My dad even loved me enough to give me my very own heater. Phew, by the time we were done bringing stuff in the room I was sweating.
And LOOK LOOK LOOK!!! IT IS THE CHAIR!!!!
Then I realized my mom got me my very own Viking sewing machine. That machine is smarter then me. Seriously it took me about 4 hours to figure out how to thread the fucker. But guess what? She was smart enough to get me a class so I can figure that shit out.
And finally MY VERY OWN KEY! To MY VERY OWN ROOM.
And then since that wasn’t all enough my mom got me a class to finally learn to knit. I’ve been wanting to learn since my grandma died and guess what I FAIL at teaching myself how. So, someone is going to teach me and I am guaranteed to make a scarf by the end, so yeah, family you will all be getting scarves next year for Christmas.

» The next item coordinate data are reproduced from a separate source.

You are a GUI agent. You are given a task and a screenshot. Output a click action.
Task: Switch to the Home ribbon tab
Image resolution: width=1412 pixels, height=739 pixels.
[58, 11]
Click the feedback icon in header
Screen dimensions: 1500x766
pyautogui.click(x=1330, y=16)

Here is the wool yarn she bought me to learn with, it is so damn pretty I want to frame the yarn rather then knit with it.
And because I am special my husband finally got my slippers. Let me tell you a little story about these slippers. A few years ago my husband asked for some Ugg slippers. I bought him these.
I thought nothing of them. I have not owned slippers since Brandon was born. Seriously I have really not had slippers in four years. Very slowly in the last year I have found my feet sneaking into my husbands slippers. They were the slippers of my dreams. It felt like walking on clouds. And every night my husband would come home to find his slippers upstairs by my closet instead of downstairs in the laundry room where he takes his shoes off every night. Often I would get texts from him asking where in the hell his slippers where. Every time the response would be, near my chair, my couch, my closet or any other place that I WOULD BE. It drove him bonkers. I started dropping hints that maybe just MAYBE I should get my own slippers. Christmas morning when I opened the box with these suckers in them I was thrilled. I crammed them on my feet and all but wished death on anyone who dared to put their feet in my little fluffy pillows of heaven. Mine are a much prettier brown.
And because my husband would kill me if I didn’t mention this, I was also given the following by him:
And finally to round out the Christmas gifts I received this picture from my parents.
Doesn’t it totally remind you of the Christmas Story movie?